To run the MCP server in development mode:

mcp dev src/mcp_server_whisper/server.py

To install the server for use with Claude Desktop or other MCP clients:

mcp install src/mcp_server_whisper/server.py

Exposed MCP Tools

Audio File Management

  • list_audio_files - Lists audio files with comprehensive filtering and sorting options:
    • Filter by regex pattern matching on filenames
    • Filter by file size, duration, modification time, or format
    • Sort by name, size, duration, modification time, or format
    • All operations support parallelized batch processing
  • get_latest_audio - Gets the most recently modified audio file with model support info

Audio Processing

  • convert_audio - Converts audio files to supported formats (mp3 or wav)
  • compress_audio - Compresses audio files that exceed size limits

Transcription

  • transcribe_audio - Basic transcription using OpenAI's Whisper model
  • transcribe_with_llm - Transcription with custom prompts using GPT-4o
  • transcribe_with_enhancement - Enhanced transcription with specialized templates:
    • detailed - Includes tone, emotion, and background details
    • storytelling - Transforms the transcript into a narrative form
    • professional - Creates formal, business-appropriate transcriptions
    • analytical - Adds analysis of speech patterns and key points

Supported Audio Formats

Model Supported Formats
Whisper mp3, mp4, mpeg, mpga, m4a, wav, webm
GPT-4o mp3, wav

Note: Files larger than 25MB are automatically compressed to meet API limits.

Example Usage with Claude

Basic Audio Transcription
Claude, please transcribe my latest audio file with detailed insights.

Claude will automatically:

  1. Find the latest audio file using get_latest_audio
  2. Determine the appropriate transcription method
  3. Process the file with transcribe_with_enhancement using the "detailed" template
  4. Return the enhanced transcription
Advanced Audio File Search and Filtering
Claude, list all my audio files that are longer than 5 minutes and were created after January 1st, 2024, sorted by size.

Claude will:

  1. Convert the date to a timestamp
  2. Use list_audio_files with appropriate filters:
    • min_duration_seconds: 300 (5 minutes)
    • min_modified_time: <timestamp for Jan 1, 2024>
    • sort_by: "size"
  3. Return a sorted list of matching audio files with comprehensive metadata
Batch Processing Multiple Files
Claude, find all MP3 files with "interview" in the filename and create professional transcripts for each one.

Claude will:

  1. Search for files using list_audio_files with:
    • pattern: ".*interview.*\\.mp3"
    • format: "mp3"
  2. Process all matching files in parallel using transcribe_with_enhancement
    • enhancement_type: "professional"
  3. Return all transcriptions in a well-formatted output

Development

This project uses modern Python development tools including uv, pytest, ruff, and mypy.

# Run tests
uv run pytest

# Run with coverage
uv run pytest --cov=src

# Format code
uv run ruff format src

# Lint code
uv run ruff check src

# Run type checking (strict mode)
uv run mypy --strict src

# Run the pre-commit hooks
pre-commit run --all-files

CI/CD Workflow

The project uses GitHub Actions for CI/CD:

  1. Lint & Type Check: Ensures code quality with ruff and strict mypy type checking
  2. Tests: Runs tests on multiple Python versions (3.10, 3.11)
  3. Build: Creates distribution packages
  4. Publish: Automatically publishes to PyPI when a new version tag is pushed

To create a new release version:

git checkout main
# Make sure everything is up to date
git pull
# Create a new version tag
git tag v0.1.1
# Push the tag
git push origin v0.1.1

How It Works

For detailed architecture information, see Architecture Documentation.
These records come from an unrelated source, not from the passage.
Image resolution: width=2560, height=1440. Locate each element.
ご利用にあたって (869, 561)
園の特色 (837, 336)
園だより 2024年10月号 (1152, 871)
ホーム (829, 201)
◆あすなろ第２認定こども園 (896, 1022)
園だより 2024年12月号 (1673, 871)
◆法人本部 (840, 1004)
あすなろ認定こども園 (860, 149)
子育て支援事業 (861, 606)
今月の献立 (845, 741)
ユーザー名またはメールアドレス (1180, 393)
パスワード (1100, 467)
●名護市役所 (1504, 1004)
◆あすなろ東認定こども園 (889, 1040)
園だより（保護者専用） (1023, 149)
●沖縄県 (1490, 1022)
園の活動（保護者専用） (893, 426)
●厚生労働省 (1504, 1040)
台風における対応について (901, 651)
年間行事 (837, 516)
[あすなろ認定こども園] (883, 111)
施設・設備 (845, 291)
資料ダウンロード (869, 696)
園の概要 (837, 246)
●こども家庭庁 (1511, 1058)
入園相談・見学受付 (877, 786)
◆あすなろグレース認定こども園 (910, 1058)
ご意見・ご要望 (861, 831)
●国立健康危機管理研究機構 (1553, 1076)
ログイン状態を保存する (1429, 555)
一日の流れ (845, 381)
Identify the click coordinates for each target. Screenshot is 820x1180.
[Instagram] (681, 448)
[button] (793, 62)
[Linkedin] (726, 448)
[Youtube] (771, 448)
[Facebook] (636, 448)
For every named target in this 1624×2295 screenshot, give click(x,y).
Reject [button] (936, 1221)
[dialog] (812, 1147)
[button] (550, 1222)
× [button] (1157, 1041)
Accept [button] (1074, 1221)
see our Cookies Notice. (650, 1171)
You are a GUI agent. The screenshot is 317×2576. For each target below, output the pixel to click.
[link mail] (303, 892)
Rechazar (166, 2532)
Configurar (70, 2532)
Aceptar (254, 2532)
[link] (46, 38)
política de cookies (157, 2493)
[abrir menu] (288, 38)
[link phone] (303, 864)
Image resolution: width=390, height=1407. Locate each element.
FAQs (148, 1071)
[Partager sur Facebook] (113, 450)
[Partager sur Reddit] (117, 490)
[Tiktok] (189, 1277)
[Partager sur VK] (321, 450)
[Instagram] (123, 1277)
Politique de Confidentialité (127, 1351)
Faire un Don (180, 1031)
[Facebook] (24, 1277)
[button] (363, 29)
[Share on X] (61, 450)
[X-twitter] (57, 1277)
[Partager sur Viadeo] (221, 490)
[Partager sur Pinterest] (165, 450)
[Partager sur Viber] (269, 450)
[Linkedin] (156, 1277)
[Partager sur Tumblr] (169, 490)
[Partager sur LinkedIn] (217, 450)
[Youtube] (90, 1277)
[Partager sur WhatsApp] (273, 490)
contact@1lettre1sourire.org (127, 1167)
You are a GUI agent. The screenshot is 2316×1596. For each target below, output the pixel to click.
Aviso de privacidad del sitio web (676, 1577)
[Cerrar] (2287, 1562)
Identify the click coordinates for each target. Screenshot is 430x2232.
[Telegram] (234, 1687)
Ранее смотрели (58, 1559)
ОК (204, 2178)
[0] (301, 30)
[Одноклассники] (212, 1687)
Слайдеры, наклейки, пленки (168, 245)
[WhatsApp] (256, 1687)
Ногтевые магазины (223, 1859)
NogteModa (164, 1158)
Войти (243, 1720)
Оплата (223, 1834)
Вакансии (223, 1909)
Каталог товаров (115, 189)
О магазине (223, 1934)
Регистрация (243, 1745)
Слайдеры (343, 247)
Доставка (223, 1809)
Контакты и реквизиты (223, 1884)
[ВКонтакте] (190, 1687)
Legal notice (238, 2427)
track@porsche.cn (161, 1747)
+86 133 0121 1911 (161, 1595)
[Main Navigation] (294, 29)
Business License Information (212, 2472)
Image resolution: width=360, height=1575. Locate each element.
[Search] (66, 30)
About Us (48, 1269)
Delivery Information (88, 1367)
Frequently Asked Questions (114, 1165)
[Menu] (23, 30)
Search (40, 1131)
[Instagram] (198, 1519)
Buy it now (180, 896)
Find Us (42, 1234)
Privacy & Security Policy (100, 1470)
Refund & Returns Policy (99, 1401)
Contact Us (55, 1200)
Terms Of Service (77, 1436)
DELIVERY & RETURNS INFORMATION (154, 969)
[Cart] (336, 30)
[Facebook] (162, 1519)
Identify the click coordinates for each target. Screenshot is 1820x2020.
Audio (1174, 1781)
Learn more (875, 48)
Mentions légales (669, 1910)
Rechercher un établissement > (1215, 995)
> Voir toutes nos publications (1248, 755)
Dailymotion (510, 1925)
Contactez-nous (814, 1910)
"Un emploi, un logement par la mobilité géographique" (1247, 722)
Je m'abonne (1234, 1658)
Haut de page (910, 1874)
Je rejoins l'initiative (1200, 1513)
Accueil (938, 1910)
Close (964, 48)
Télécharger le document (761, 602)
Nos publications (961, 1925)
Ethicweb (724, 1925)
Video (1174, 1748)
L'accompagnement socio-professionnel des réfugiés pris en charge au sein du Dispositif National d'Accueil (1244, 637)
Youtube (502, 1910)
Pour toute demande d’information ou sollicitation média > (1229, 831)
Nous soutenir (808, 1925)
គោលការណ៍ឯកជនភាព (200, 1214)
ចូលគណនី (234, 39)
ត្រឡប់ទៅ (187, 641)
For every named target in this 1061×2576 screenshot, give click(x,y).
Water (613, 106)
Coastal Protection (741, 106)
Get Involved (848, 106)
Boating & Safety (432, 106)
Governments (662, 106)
MCP Server Whisper is built on the Model Context Protocol, which standardizes how AI models interact with external tools and data sources. The server:

  1. Exposes Audio Processing Capabilities: Through standardized MCP tool interfaces
  2. Implements Parallel Processing: Using asyncio and batch operations for performance
  3. Manages File Operations: Handles detection, validation, conversion, and compression
  4. Provides Rich Transcription: Via different OpenAI models and enhancement templates
  5. Optimizes Performance: With caching mechanisms for repeated operations

Under the hood, it uses:

  • pydub for audio file manipulation
  • asyncio for concurrent processing
  • OpenAI's Whisper API for base transcription
  • GPT-4o for enhanced audio understanding
  • FastMCP for simplified MCP server implementation
  • Type hints and strict mypy validation throughout the codebase

Contributing

Contributions are welcome! Please follow these steps:

  1. Fork the repository
  2. Create a new branch for your feature (git checkout -b feature/amazing-feature)
  3. Make your changes
  4. Run the tests and linting (uv run pytest && uv run ruff check src && uv run mypy --strict src)
  5. Commit your changes (git commit -m 'Add some amazing feature')
  6. Push to the branch (git push origin feature/amazing-feature)
  7. Open a Pull Request

License

This project is licensed under the MIT License - see the LICENSE file for details.

Acknowledgments


Made with ❤️ by Richie Caputo

Project details


Download files

Download the file for your platform. If you're not sure which to choose, learn more about installing packages.

Source Distribution

mcp_server_whisper-0.1.2.tar.gz (91.3 kB view details)

Uploaded Source

Built Distribution

If you're not sure about the file name format, learn more about wheel file names.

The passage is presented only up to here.